→ FRAGMENTO SELECCIONADO
┌──
Organizado por la Asociación Literaria Rey Fernando de Aragón
Colaboran:  Asociación Aragonesa de Amigos del Libro
                  Ateneo Jaqués
                  Asociación Aragonesa de Escritores



Fotos: Eugenio Mateo

miércoles, 20 de mayo de 2015

A VUELTAS CON EL VALOR DEL FRACASO




A VUELTAS CON EL VALOR DEL FRACASO
Eugenio Mateo

Éxito, fracaso, dos caras de la misma moneda, la de la vida, que sin embargo no tienen el mismo valor




El  querido director de esta revista, sabedor de mi exitosa trayectoria en la vida,  ha querido ponerme a prueba pidiéndome un artículo sobre el fracaso, quizá con una procelosa tendencia a hacerme caer en la trampa de hablar de algo de lo que no entiendo, con ocultos motivos difíciles de explicar que buscarían, sin más, dejarme en evidencia.
└──
→ DATOS PROPORCIONADOS
┌──
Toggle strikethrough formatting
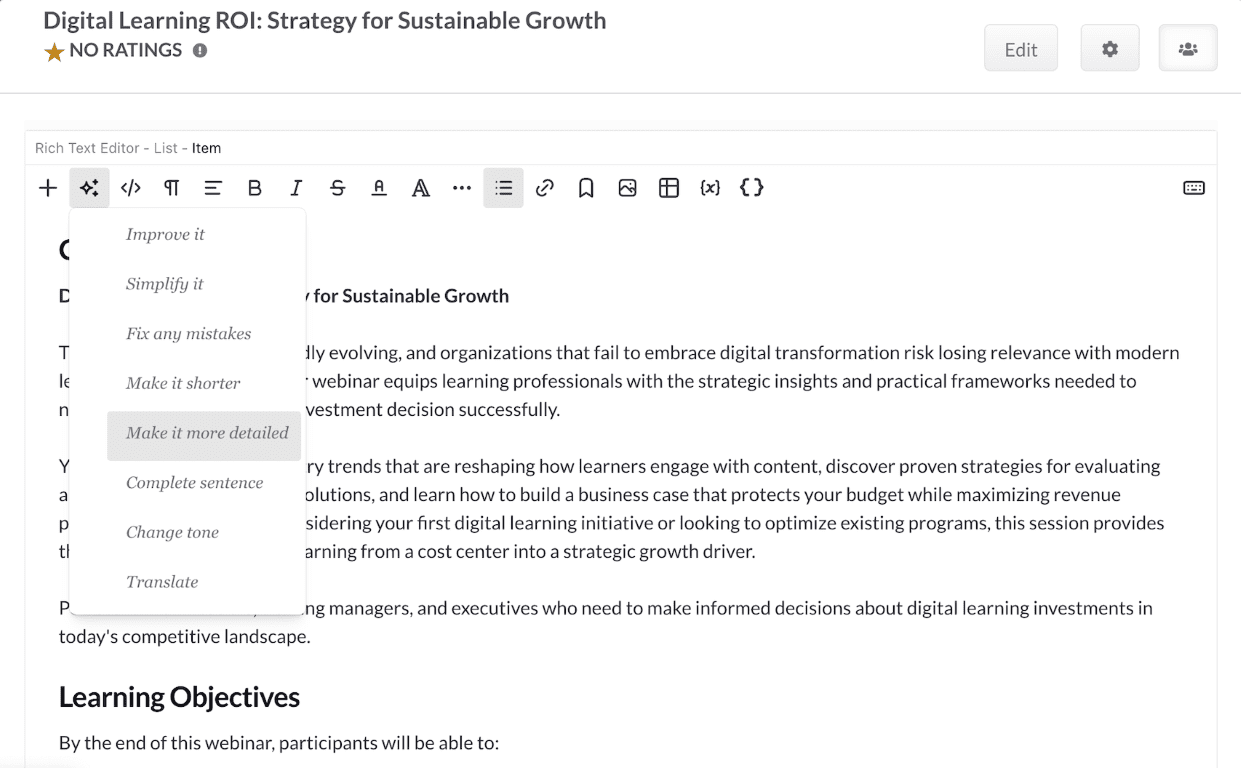pos(338,188)
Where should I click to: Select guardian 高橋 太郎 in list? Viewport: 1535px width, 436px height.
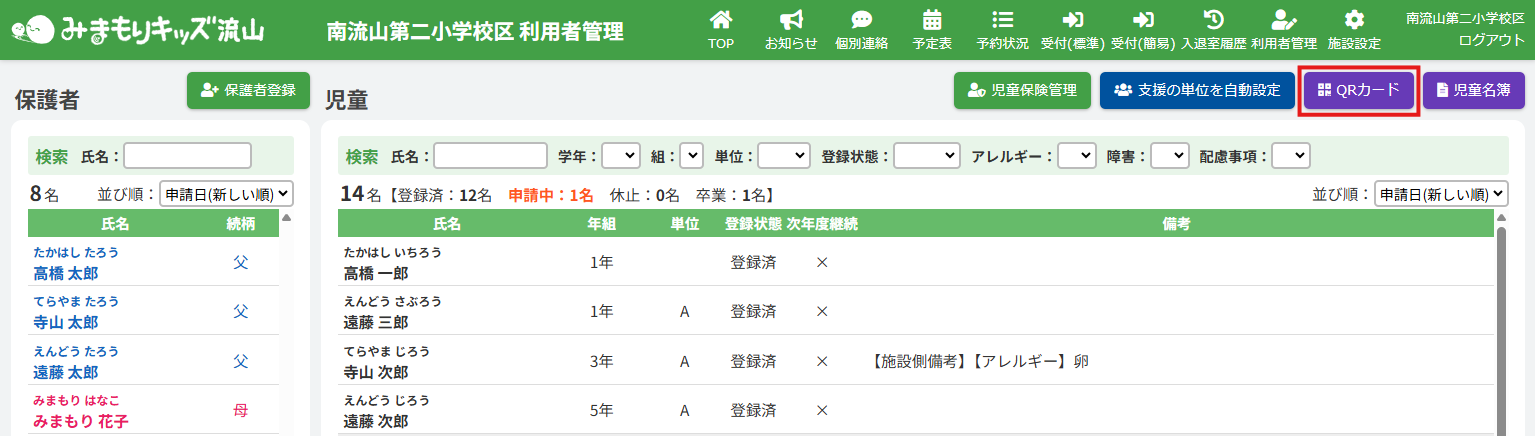pos(66,273)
└──
→ RETO
Transcribe literalmente el pasaje del artículo sobre el fracaso que empieza en las palabras "El  querido director" y termina después de "dejarme en evidencia.".

→ RESPUESTA DEL EJERCICIO
El  querido director de esta revista, sabedor de mi exitosa trayectoria en la vida,  ha querido ponerme a prueba pidiéndome un artículo sobre el fracaso, quizá con una procelosa tendencia a hacerme caer en la trampa de hablar de algo de lo que no entiendo, con ocultos motivos difíciles de explicar que buscarían, sin más, dejarme en evidencia.